[ShyLion]

В таком варианте производительность дотягивает до скажем l2tp без ipsec ?

Нужно на CCR1036-8G-2S+EM приземлять тысячи сеансов от маленьких тиков, на каждом траффик обычно копеечный но может и местами подскакивать.

[jffulcrum]

Про OpenVPN забудьте. OVPN сервер использует одно ядро. Неважно, сколько клиентов. Есть какие-то лайфхаки завести несколько параллельных OVPN серверов на железке, но это неточно. Чем не устраивает L2TP? До 8K туннелей L2TP шелезяка держит, без шифрования, примерно на 50% CPU.

[ShyLion]

Блин, печалька.

l2tp очень плохо работает через говнороутеры, через которые в массе будут втыкаться наши тики.

Особенно если их несколько за одним. Говнороутеры в основном нам неподвластны.

[jffulcrum]

В любом случае, OVPN UDP режим у тиков пока в бете, штатно работает TCP

[ShyLion]

Да я из-за TCP и использую. Через говнонаты он пролазит спокойно.

[Saab95]

SSTP нормально работает и проходит через любые роутеры, заодно и шифрование из коробки.

[ShyLion]

On 1/9/2019 at 4:53 PM, Saab95 said:

SSTP нормально работает и проходит через любые роутеры, заодно и шифрование из коробки.

SSTP многоядерный на тике?

 

[Saab95]

Конечно.

[ShyLion]

39 minutes ago, Saab95 said:

Конечно.

Есть какой-то документ на эту тему? или из опыта использования?

[s.lobanov]

В 24.12.2018 в 16:28, ShyLion сказал:

Да я из-за TCP и использую. Через говнонаты он пролазит спокойно.
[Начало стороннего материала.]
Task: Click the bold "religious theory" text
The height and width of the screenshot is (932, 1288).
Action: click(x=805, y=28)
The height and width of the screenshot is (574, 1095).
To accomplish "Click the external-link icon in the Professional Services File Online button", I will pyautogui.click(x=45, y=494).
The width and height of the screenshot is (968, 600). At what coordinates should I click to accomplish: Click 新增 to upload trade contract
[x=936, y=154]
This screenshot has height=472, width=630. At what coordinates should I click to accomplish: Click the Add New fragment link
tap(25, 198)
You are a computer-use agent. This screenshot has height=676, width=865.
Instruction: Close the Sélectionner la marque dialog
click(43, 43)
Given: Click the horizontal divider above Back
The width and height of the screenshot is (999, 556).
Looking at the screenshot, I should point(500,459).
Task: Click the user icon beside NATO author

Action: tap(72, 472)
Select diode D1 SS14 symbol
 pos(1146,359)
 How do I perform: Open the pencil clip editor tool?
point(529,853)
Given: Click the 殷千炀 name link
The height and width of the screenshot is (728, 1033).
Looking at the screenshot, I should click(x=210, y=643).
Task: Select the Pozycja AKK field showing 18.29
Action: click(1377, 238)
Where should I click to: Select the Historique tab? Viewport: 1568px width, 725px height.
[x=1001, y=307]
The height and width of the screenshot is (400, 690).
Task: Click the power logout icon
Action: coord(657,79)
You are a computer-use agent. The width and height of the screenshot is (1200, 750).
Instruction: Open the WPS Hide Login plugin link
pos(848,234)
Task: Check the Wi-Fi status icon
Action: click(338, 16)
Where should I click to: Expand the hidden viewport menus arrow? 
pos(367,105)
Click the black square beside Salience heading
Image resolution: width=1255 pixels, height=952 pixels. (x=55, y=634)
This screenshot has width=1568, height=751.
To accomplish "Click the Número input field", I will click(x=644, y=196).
Использовать tcp vpn на говноканалах имеет смысл лишь тогда, когда внутри UDP. tcp over tcp-vpn смысла не имеет. tcp over udp-vpn точно не хуже чем tcp over tcp-vpn

[Saab95]

2 часа назад, ShyLion сказал:

или из опыта использования?

Из опыта, конечно. CCR1036 порядка 500-600 одновременных соединений держал, общий трафик через туннели был на уровне 150-200 мбит. Вот когда подходило поболее 200 то загрузка всех ядер уже приближалась к 100 процентам. Видимо из-за шифрования.

[ShyLion]

16 hours ago, Saab95 said:

Из опыта, конечно. CCR1036 порядка 500-600 одновременных соединений держал, общий трафик через туннели был на уровне 150-200 мбит. Вот когда подходило поболее 200 то загрузка всех ядер уже приближалась к 100 процентам. Видимо из-за шифрования.

Спасибо, успокоил :)

 

18 hours ago, s.lobanov said:

Использовать tcp vpn на говноканалах имеет смысл лишь тогда, когда внутри UDP. tcp over tcp-vpn смысла не имеет. tcp over udp-vpn точно не хуже чем tcp over tcp-vpn

Коллега, этот метод я собираюсь использовать в случае когда наше устройство находится за махровым говном, нами не управляемым.

 

[s.lobanov]

@ShyLion 

не важно. всё равно tcp-over-tcp смысла не имеет. вы это можете сэмулировать на стенде, запилив случайную потерю пакетов в iptables

[ShyLion]

Смысл ровно один - работает/не работает.

В конкретном месте.

Была ситуация когда два устройства не могли через один говнороутер на букву д работать по L2TP. По одному пожалуйста, вместе нет. Контроля над говнороутером на букву д нет, "админ" - приходящий мышкодрочер в отпуске,сессии или еще где.

Об чем тут спорить??

[pingz]

@ShyLion  Возможно я ошибаюсь, но вроде два туннеля L2TP нельзя поднять с одного IP адреса. 

[ShyLion]

Достаточно серверу запомнить соурс порт клиента.

Но это все детали.

[pingz]

@ShyLion  При микротике и маскараде c 1 белым IP адресом два тунеля от двух разных клиентов до одного сервера L2TP работать не будет. 

[ShyLion]

Ну вот с этим и столкнулись

[pingz]

@ShyLion Нужно больше микротиков. 

 

З.Ы. В каждой шутке есть доля шутки.